Now, \begin{align} I&=\int_{-\infty}^{\infty} \int_{-\infty}^{\infty} e^{-(2x^2+2xy+2y^2)} dx dy\\ &=\int_{-\infty}^{\infty} \int_{-\infty}^{\infty} e^{-2\big\{(x+\frac{y}{2})^2+\frac{3y^2}{4}\big\}} dx dy\\ &=\int_{-\infty}^{\infty} e^{-2\frac{3y^2}{4}}\Big\{ \int_{-\infty}^{\infty} e^{-2(x+\frac{y}{2})^2} dx\Big\}dy\\ &=\frac{1}{2}\sqrt{2\pi}\int_{-\infty}^{\infty} e^{-\frac{3y^2}{2}}\bigg\{ \int_{-\infty}^{\infty} \frac{1}{\frac{1}{2}\sqrt{2\pi}}e^{-\frac{1}{2}\bigg(\frac{x-(-\frac{y}{2})}{\frac{1}{2}}\bigg)^2} dx\bigg\}dy\\ &=\frac{\sqrt{\pi}}{2}\int_{-\infty}^{\infty} \big( e^{-\frac{3y^2}{2}} \times 1 \big)dy ~~\mbox{[Using $(\star)$]}\\ &=\sqrt{\frac{\pi}{2}} \sqrt{\frac{2\pi}{3}} \int_{-\infty}^{\infty} \frac{1}{\frac{1}{\sqrt{3}}\sqrt{2\pi}}e^{-\frac{1}{2}\bigg( \frac{y-0}{\frac{1}{\sqrt{3}}} \bigg)^2} dy\\ &=\sqrt{\frac{\pi}{2}} \sqrt{\frac{2\pi}{3}} \times 1 ~~\mbox{[Again, using $(\star)$]}=\frac{\pi}{\sqrt{3}} \end{align}
Hint: Gaussian Integral and the observation $x^2+xy+y^2=(x+ \frac {y}{2})^2+(\frac {\sqrt{3}}{2}y)^2$ is precisely what you need.

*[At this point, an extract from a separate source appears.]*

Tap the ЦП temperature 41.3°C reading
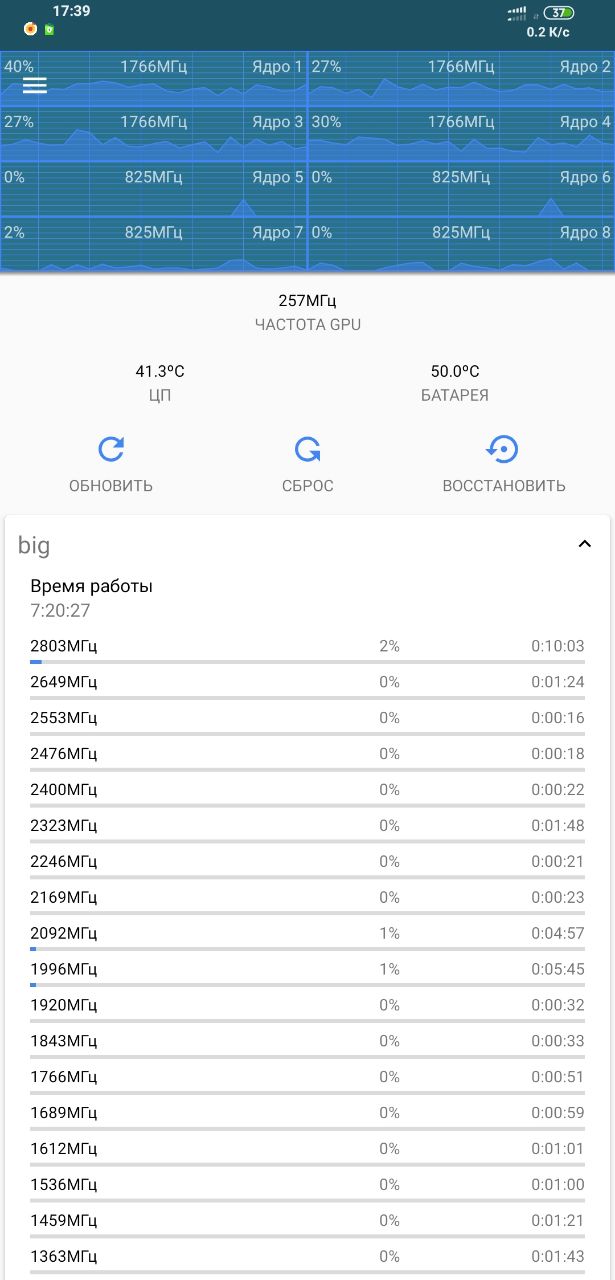pos(160,372)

$$ \begin{align} \int_0^{2\pi}\int_0^\infty e^{-(2+\sin(2\theta))\,r^2}r\,\mathrm{d}r\,\mathrm{d}\theta &=\frac12\int_0^{2\pi}\frac{\mathrm{d}\theta}{2+\sin(2\theta)}\\ &=\frac14\int_0^{4\pi}\frac{\mathrm{d}\theta}{2+\cos(\theta)}\\ &=\frac12\oint_{|z|=1}\frac1{2+\frac{z+1/z}2}\frac{\mathrm{d}z}{iz}\\ &=\frac1i\oint_{|z|=1}\frac{\mathrm{d}z}{z^2+4z+1}\\ &=2\pi\operatorname*{Res}_{z=-2+\sqrt3}\left(\frac1{z^2+4z+1}\right)\\ &=2\pi\left.\left(\frac1{2z+4}\right)\right|_{z=-2+\sqrt3}\\ &=\frac\pi{\sqrt3} \end{align} $$
I find it strange how other answers don't keep the symmetry. The symmetry between $x$ and $y$ openly suggests substitution $u=\frac{1}{\sqrt2}(x+y)$, $v=\frac{1}{\sqrt2}(x-y)$.
$$u^2=\frac12x^2+xy+\frac12y^2$$ $$v^2=\frac12x^2-xy+\frac12y^2$$ $$3u^2+v^2=2x^2+2xy+2y^2$$ As this substitution is just a $45^\circ$ rotation of the $xy$ plane, the Jacobian is $1$. The integral splits into a product of two Gaussian integrals, which have a well known value.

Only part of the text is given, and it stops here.